Reid and team sought to determine whether baseline CVD risk influences the effects of aspirin on CV events, disability-free survival, and major bleeding among healthy elderly patients from the ASPREE cohort. Patients were stratified by baseline levels of risk as assessed by the Framingham Modified Risk Equation (n=10,918) and the American College of Cardiology/American Heart Association Atherosclerotic CVD Pooled Risk Equation (n=15,825). The Pooled Risk Equation also took ethnicity into account.

The Framingham Modified Risk Equation included patients aged 65–74 years, whereas the Pooled Risk Equation included those up to 79 years old. Heart failure (HF) was included in the outcomes list for Framingham Modified Risk Equation. CVD risk for patient 80 years and older (n=2,928) was based on the presence of multiple conventional CVD risk factors.

Patients in the Framingham Modified Risk Equation group were categorized into tertiles based on mean predicted risk, which ranged from 10.1–37.1 percent. The same was done for the Pooled Cohort Equation group, with a risk from 13.4–35.9 percent. There was an increased risk across the three tertiles for both equations.

“Both models, the Framingham and the ASCVD risk [scores], overpredicted the risk in this healthy elderly population,” said Reid. “When we looked, we certainly were able to see an increased risk in the two groups.”

Of note, aspirin had no impact on CV risk in the lowest tertile of CVD risk based on the Framingham Modified Risk Equation (hazard ratio, [HR], 1.01). Aspirin also conferred an increased risk for major bleeding (HR, 2.6) in this group, which Reid considered as “a detrimental impact.” There was absolutely no significant impact on the risks for disability, death or dementia (HR ,1.28).

In all three tertiles, the highest tertile of CV risk had fewer CVD events when assigned to aspirin vs placebo (HR, 0.72) but the other two tertiles had not. The lower two tertiles had an increased risk for bleeding when assigned to aspirin, but the highest tertile had not. “Clearly, aspirin had no significant effect on risk for disability, death or dementia, in any of the tertiles,” said Reid.

Even in the Pooled Risk Equations group, aspirin had no impact on CVD risk prevention (HR, 1.07). The risk for major bleeding significantly increased (HR, 2.3) with aspirin but there was no effect on the risk for death, disability or dementia (HR, 1.16). In the highest tertile, aspirin reduced the risk for CVD events (HR, 0.75), but this reduction in CVD did not translate to a significantly improved disability-free survival. Aspirin was also associated with a numerically higher risk for bleeding (HR, 1.31).
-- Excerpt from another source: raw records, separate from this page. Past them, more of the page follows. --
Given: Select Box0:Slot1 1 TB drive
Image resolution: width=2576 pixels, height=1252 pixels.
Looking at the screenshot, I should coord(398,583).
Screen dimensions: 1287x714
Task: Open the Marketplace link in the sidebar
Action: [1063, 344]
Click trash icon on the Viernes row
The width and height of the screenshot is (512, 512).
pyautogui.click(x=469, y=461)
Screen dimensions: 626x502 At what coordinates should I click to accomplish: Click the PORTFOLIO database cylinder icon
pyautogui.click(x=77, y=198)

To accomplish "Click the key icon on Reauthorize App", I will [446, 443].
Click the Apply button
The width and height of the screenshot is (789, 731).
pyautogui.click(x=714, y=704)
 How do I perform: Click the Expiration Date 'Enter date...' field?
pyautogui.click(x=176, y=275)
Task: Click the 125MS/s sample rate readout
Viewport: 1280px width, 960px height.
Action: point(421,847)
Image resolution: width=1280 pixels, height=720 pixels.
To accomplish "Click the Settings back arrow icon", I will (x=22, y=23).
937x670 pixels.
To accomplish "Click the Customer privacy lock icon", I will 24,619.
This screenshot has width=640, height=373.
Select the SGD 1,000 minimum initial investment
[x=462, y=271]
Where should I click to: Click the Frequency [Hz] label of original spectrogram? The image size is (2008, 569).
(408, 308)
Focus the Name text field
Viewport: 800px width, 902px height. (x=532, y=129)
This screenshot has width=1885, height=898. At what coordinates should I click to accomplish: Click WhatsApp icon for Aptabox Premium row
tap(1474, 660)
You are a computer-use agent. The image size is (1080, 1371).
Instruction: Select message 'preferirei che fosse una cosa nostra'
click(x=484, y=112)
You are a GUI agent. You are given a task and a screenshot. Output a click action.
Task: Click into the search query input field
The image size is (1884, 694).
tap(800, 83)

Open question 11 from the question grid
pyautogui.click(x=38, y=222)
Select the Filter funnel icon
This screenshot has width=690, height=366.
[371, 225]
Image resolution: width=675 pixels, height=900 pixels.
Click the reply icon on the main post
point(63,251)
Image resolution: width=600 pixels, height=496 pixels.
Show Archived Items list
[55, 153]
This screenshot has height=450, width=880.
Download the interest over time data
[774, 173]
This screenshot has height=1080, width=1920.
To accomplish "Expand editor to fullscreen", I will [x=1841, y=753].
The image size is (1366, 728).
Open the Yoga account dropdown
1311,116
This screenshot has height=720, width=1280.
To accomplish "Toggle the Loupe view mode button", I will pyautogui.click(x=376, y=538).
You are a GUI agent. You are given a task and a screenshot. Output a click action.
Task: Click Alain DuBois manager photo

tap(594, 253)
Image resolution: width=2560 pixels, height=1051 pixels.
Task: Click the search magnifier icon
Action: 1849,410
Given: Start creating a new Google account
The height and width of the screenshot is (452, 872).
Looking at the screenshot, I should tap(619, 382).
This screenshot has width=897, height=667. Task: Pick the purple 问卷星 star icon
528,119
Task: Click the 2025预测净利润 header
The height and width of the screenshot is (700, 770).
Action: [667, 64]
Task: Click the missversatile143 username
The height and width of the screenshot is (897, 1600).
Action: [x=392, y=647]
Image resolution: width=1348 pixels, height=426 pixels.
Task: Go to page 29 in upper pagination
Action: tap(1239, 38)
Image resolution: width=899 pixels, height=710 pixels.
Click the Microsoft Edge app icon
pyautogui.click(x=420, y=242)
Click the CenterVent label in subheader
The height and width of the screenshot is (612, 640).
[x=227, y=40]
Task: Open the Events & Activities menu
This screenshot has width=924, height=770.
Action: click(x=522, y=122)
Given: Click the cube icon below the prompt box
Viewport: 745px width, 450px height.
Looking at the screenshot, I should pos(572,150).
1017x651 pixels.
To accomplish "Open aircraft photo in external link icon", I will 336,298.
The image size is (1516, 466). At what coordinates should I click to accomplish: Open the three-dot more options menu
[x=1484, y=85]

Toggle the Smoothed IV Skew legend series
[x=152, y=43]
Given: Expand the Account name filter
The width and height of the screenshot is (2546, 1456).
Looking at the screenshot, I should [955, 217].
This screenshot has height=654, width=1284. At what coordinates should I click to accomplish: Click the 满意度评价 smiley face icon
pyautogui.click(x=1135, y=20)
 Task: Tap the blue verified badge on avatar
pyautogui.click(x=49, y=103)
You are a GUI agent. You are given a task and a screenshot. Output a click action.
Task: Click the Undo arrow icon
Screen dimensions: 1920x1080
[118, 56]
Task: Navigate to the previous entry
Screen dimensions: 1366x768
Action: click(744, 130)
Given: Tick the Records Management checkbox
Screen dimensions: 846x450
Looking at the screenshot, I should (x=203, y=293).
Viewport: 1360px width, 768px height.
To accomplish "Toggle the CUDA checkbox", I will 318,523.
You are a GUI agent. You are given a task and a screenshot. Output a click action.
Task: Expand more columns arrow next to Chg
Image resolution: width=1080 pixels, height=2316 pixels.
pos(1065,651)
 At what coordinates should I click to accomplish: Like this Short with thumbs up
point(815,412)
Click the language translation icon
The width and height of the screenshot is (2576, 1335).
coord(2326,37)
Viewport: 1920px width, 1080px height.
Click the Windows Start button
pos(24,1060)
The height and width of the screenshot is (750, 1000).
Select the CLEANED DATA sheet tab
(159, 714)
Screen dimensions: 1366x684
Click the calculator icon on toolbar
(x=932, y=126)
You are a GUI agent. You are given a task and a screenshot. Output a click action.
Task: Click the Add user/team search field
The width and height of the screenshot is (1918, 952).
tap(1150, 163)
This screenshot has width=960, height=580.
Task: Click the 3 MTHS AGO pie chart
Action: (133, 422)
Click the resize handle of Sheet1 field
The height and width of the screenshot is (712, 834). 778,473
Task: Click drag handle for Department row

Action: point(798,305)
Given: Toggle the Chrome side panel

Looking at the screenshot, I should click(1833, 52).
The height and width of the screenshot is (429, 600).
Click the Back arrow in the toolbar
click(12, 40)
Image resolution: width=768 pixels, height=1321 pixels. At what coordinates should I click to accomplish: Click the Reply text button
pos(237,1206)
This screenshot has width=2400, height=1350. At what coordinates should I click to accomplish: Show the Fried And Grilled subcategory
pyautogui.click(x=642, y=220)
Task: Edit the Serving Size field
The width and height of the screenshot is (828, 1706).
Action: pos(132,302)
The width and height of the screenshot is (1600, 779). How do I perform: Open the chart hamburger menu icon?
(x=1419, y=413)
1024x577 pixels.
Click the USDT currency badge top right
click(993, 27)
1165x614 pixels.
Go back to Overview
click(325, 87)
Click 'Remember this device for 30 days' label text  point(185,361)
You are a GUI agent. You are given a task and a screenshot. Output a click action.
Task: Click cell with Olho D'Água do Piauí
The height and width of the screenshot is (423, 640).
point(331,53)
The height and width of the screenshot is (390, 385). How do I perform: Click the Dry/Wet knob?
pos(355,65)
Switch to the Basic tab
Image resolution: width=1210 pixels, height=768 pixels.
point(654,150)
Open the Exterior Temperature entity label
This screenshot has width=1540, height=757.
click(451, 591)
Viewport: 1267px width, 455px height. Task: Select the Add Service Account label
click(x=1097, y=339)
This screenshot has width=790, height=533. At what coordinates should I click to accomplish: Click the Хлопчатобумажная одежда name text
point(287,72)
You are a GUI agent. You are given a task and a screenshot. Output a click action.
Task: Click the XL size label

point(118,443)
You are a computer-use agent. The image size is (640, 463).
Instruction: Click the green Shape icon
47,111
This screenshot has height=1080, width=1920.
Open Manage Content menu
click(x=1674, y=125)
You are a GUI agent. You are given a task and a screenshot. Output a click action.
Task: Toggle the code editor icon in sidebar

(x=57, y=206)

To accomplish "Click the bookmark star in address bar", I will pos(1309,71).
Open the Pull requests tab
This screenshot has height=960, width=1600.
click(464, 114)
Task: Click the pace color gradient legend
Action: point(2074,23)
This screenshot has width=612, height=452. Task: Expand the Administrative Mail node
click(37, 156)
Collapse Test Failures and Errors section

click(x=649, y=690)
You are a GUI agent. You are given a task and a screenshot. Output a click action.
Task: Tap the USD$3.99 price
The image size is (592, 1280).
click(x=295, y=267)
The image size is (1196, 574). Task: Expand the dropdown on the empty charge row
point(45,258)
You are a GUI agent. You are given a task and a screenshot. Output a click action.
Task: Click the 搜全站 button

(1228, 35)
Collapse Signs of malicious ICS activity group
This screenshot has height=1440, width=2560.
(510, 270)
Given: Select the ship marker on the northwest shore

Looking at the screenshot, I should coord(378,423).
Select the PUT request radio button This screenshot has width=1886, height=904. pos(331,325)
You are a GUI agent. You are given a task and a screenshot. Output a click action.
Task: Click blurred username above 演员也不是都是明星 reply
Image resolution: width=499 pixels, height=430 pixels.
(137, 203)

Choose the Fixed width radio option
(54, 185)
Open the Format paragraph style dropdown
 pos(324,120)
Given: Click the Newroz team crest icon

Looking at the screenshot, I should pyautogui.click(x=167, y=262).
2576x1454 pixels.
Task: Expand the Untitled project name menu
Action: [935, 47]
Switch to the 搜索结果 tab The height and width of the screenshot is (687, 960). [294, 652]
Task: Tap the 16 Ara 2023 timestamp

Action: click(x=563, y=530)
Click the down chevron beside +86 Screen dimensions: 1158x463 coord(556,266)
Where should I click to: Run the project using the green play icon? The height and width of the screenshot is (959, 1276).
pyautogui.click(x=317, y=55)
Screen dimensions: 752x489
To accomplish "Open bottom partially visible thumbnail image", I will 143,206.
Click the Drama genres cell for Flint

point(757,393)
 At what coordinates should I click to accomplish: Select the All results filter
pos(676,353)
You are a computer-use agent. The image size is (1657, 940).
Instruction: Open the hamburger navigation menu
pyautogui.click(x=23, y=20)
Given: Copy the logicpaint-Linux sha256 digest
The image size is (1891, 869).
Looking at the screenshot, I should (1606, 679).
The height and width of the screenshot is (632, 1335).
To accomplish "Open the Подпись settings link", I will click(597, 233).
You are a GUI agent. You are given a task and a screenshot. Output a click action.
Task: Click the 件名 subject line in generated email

Among patients 80 years and older, there were higher rates of bleeding.

“Irrespective of whether we used a more broader Framingham Study definition, which included not only fatal MI and stroke, but also HF, or the more tighter ASCVD definition, we really weren’t able to see a vast improvement in outcomes,” said Reid.

The 2016 European Guidelines on CVD prevention does not recommend aspirin for healthy individuals without CVD because of the increased risk for major bleeding. [Eur Heart J 2016;37:2315-2381] Aside from the ASPREE trial in patients over 70 years old, two other trials – ARRIVE and ASCEND involving moderate-risk patients and patients with diabetes, respectively – showed an increased risk for bleeding with aspirin with only modest reductions in CVD risk. [Lancet 2018;392:1036-1046; N Engl J Med 2018;379:1529-1539]

ASPREE makes it clear that the risks of starting aspirin among patients 70 years and older for the primary prevention of CVD are likely to outweigh the benefits, commented Dr JoAnn E. Manson from the Brigham and Women’s Hospital, who is unaffiliated with the study. “What about patients who started on aspirin before age 60 or 70 — and are doing well on it – should we stop them from taking the drug?” asked Manson. “The decision about aspirin use in primary prevention requires individualized decision-making and an active patient engagement.”

Moving on, new ways to identify individuals at increased risk for CVD beyond traditional risk factors and novel prediction models will be investigated in the ASPREE longitudinal follow-up study.